Richard Gary Brautigan (1935–c. September 16, 1984) was an American novelist, poet, and short story writer.  During the 1960s, Brautigan became involved in the burgeoning San Francisco counterculture scene.  In the summer of 1961, he completed the novels A Confederate General from Big Sur and Trout Fishing in America.  When Trout Fishing in America was published in 1967, Brautigan was catapulted to international fame.  Literary critics labeled him the writer most representative of the emerging countercultural youth-movement of the late 1960s.  Also during the 1960s, Brautigan published four collections of poetry as well as another novel, In Watermelon Sugar (1968).  In the spring of 1967, he was Poet-in-Residence at the California Institute of Technology.  Later he was generally dismissed by literary critics and increasingly abandoned by his readers; then his popularity waned throughout the late 1970s and 1980s.  Brautigan’s writings are characterized by a remarkable and humorous imagination.  The permeation of inventive metaphors lent even his prose-works the feeling of poetry.  Evident also are themes of Zen Buddhism like the duality of the past and the future and the impermanence of the present.  In 1984, at age 49, Richard Brautigan had moved to Bolinas, California, where he was living alone in a large old house that he had bought with his earnings years earlier.  He died of a self-inflicted gunshot wound. [summarized from Wikipedia]

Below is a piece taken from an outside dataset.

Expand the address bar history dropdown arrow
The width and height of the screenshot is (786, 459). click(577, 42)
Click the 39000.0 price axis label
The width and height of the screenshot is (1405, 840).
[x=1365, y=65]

Some Poetry texts: Please Plant This Book (1968); The Pill Versus the Springhill Mine Disaster (1969); Rommel Drives on Deep into Egypt (1970); Loading Mercury with a Pitchfork (1971)….

“Ozymandias” by English poet Percy Bysshe Shelley (1792–1822), January 1818

I met a traveller from an antique land
Who said: “Two vast and trunkless legs of stone
Stand in the desert . . . Near them, on the sand,
Half sunk, a shattered visage lies, whose frown,
And wrinkled lip, and sneer of cold command,
Tell that its sculptor well those passions read
Which yet survive, stamped on these lifeless things,
The hand that mocked them, and the heart that fed:
And on the pedestal these words appear:
‘My name is Ozymandias, king of kings:
Look on my works, ye Mighty, and despair!’
Nothing beside remains.  Round the decay
Of that colossal wreck, boundless and bare
The lone and level sands stretch far away.”

Time marches on (as if Time can march), and the desert wastelands are poeticized by Brautigan:

Rommel Drives on Deep into Egypt

                —San Francisco Chronicle headline
                    June 26, 1942

Rommel is dead.
His army has joined the quicksand legions
of history where battle is always
a metal echo saluting a rusty shadow.
His tanks are gone.
How’s your ass?

So how are things in the Syrian Desert?